◆ What this exercise asks ◆
1 - Name every company or organization that the excerpt below on Tongaat's business rescue mentions by name.
2 - Transcribe word for word the part of the Tongaat rescue excerpt running from "This is not" to "intact, fell through.".

◆ Page extract ◆

====

Two sources close to the court process said Tongaat began paying its levies and clearing its arrears in the middle of this year, by which time the company had already entered the voluntary business rescue process.
How this was only discovered by Metis and the other participants in the deal a year after the rescue process began remains unclear.
On Monday, Metis told creditors that it needed to “incorporate sufficient details of the transaction(s) that need to be considered by creditors into the amended plan”.
This is not the first delay in the rescue plan being adopted — or in finding a buyer — for the country’s oldest sugar company. The rescue process has seen several preferred bidders named and then dropped by the business rescue practitioner since the beginning of the year.
In April, Magister Investments bid R2 billion for Tongaat’s Zimbabwe operations — the sale of which is constrained by sanctions — but the deal, which would have left Tongaat’s South Africa and Mozambican assets intact, fell through.
It then emerged that one of the conditions imposed by the PIC was that Tongaat’s assets be dispensed with as a single unit, and not on a country-by-country basis.
In June, Metis named Kagera as the preferred bidder to purchase Tongaat’s assets for R3.46 billion in a deal which is understood to have been at least partly funded by the Industrial Development Corporation.
But Kagera was dropped by Metis after objections by Terris, which then approached the banks to purchase the R8 billion debt they hold directly and at a hugely discounted price of R2 billion.
This will give Terris control of the outcome of the voting on the revised rescue plan, which is also understood to have been amended to allow for better conditions for unsecured creditors, including sugar farmers and suppliers who it owes.

====

◆ Information shown ◆
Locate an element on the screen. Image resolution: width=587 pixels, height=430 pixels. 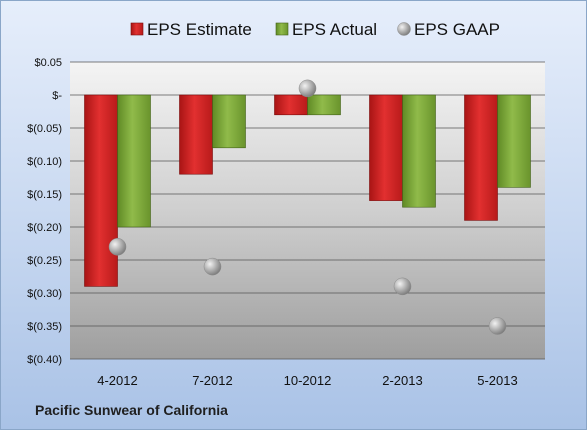
legend-label-0: EPS Estimate is located at coordinates (200, 30).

====

◆ Answers by item ◆
1 - Tongaat, Metis, Magister Investments, the PIC, Kagera, the Industrial Development Corporation, Terris

2 -
This is not the first delay in the rescue plan being adopted — or in finding a buyer — for the country’s oldest sugar company. The rescue process has seen several preferred bidders named and then dropped by the business rescue practitioner since the beginning of the year.
In April, Magister Investments bid R2 billion for Tongaat’s Zimbabwe operations — the sale of which is constrained by sanctions — but the deal, which would have left Tongaat’s South Africa and Mozambican assets intact, fell through.